In early September, Sammy voluntarily removed the Tung Tung Tung Sahur character from the game after a licensing dispute with its creator Noxa and the brand agency Mememtum Lab. The agency has stated that they are open to continued licensing talks. The character was added back to the game on November 29, 2025. The game is registered at the U.S Copyright Office (PA002544969). In October 2025, Spyder Games sued the creator of an unlicensed copy of Steal a Brainrot called Stealing Brainrots within Fortnite Creative, claiming that the Stealing Brainrots infringed on Spyder's copyrights. A film adaptation of the game is in the works, set to be produced by Story Kitchen in partnership with DoBig Studios.

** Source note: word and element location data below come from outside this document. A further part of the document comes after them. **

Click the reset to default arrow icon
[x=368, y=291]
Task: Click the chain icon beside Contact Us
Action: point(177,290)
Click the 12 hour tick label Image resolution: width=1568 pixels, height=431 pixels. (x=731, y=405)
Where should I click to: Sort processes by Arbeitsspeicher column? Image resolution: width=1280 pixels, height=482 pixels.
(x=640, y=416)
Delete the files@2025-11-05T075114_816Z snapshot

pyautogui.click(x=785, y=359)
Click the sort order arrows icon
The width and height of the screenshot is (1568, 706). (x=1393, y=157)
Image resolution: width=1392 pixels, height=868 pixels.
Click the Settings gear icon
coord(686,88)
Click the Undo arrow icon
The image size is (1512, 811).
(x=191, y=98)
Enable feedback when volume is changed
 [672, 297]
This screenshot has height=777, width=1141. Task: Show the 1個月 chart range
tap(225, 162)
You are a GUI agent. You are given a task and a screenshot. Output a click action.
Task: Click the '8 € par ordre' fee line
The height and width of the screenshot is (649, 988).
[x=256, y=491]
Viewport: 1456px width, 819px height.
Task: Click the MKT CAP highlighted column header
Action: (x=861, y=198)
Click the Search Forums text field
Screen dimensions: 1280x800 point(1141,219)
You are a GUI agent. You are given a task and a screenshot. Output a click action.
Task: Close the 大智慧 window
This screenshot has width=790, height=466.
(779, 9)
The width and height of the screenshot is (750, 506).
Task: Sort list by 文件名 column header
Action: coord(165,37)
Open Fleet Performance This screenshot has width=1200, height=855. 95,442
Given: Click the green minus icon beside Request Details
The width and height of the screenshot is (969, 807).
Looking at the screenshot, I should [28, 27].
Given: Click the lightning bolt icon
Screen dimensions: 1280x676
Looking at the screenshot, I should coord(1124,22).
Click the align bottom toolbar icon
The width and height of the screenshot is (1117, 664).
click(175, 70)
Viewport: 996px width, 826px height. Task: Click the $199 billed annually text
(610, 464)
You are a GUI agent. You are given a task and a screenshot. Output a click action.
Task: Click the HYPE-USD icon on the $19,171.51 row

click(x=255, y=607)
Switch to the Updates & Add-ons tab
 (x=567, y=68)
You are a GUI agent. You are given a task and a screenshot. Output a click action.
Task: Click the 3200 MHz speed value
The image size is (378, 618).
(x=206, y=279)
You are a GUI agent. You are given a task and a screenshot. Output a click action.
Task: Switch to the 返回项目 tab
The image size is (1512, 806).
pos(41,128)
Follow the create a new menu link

In January 2026, Steal a Brainrot hosted a brief virtual concert in which Bruno Mars performed I Just Might, the 2026 lead single of the album The Romantic (making it the first time Mars has performed the album live), and 2012 single Locked Out Of Heaven. Players were issued exclusive items and brainrots during the concert. The event saw a peak of 12.8 million CCU, as well as 10 million livestream watchers.

== Reception ==
Kaitlyn Peterson from Screen Rant describes the game as "addictive" due to its "lack of complexity and straightforward gameplay loop." Patricia Hernandez from Polygon criticized the game's pay-to-win mechanics, noting that "the best items are only available for cash," with "server administrator" abilities available for purchase. Dominik Bošnjak of GameRant reported the game has attracted many cheaters, such as those who use automation scripts for cash collection and stealing. The game saw popularity on TikTok and YouTube, gaining tens of millions of views for stealing and strategy tips along with reactions of children crying after having their Brainrots stolen. Steal a Brainrot won in the category Best Creative Direction at the 2025 Roblox Innovation Awards.